Notícia da morte demorou a chegar ao governador

O governador de São Paulo, Geraldo Alckmin, só foi informado da morte do prefeito de Santo André Celso Daniel quando a notícia já estava sendo divulgada pela imprensa. Às 10h50, a polícia em Juquitiba e a funerária da cidade já tinham a confirmação, havia quase uma hora, de que o corpo do prefeito havia sido encontrado. Até a sala do Centro de Operações da Polícia Militar (Copom) confirmava que a descrição do cadáver batia com a de Daniel. Mas, no palácio, Alckmin, reunido com a cúpula da segurança do Estado, ignorava os acontecimentos: ainda traçava, com assessores, a estratégia para localizar o prefeito e prender os seqüestradores.Auxiliares só informaram Alckmin quando emissoras de TV já confirmavam o assassinato de Celso Daniel.
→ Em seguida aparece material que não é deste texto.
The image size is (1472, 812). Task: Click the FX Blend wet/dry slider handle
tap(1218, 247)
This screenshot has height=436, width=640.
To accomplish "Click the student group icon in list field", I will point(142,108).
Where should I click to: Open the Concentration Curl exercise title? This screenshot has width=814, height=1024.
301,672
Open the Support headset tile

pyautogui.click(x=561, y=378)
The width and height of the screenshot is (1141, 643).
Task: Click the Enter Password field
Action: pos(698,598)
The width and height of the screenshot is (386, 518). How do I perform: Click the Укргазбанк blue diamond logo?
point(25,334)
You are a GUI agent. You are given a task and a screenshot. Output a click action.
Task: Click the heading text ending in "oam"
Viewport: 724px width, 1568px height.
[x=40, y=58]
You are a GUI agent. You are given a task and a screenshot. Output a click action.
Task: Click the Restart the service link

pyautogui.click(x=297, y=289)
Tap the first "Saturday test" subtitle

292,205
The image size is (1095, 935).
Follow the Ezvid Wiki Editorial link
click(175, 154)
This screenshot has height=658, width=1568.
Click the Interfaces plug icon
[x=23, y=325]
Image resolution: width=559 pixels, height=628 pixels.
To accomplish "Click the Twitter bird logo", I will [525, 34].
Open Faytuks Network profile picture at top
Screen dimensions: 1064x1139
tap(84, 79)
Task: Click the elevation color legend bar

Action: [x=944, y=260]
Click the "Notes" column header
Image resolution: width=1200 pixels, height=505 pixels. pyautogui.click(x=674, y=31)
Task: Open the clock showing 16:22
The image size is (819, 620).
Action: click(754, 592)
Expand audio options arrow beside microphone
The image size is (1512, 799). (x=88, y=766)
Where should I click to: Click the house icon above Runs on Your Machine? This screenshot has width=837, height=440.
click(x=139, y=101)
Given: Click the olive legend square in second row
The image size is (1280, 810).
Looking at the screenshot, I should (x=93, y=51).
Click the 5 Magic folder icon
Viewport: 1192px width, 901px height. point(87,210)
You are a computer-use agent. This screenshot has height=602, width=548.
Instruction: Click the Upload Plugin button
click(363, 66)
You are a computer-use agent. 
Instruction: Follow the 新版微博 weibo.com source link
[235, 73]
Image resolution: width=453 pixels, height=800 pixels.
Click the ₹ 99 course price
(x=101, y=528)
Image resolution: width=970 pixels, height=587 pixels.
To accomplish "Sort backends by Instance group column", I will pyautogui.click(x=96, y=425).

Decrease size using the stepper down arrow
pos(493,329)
Pouco tempo depois, a assessoria tentava contornar a situação dizendo que Alckmin e os homens responsáveis pela segurança do Estado não foram pegos de surpresa.A tensão dominou o Palácio dos Bandeirantes, onde o clima já era soturno. O delegado geral da Polícia Civil Marco Antonio Desgualdo e o comandante da Polícia Militar, coronel Rui Cesar Mello, seguiram para Juquitiba. Só depois do retorno dos dois ao palácio é que o governador se pronunciou oficialmente sobre o assassinato.Alckmin anunciou a oferta de recompensa por quem fornecer informações que levem à prisão dos algozes de Daniel. E uma inédita mobilização policial, que incluiu bloqueios em pontes e viadutos da capital. Nesta segunda-feira ele estará com o presidente Fernando Henrique Cardoso para discutir um pacote de medidas antiviolência.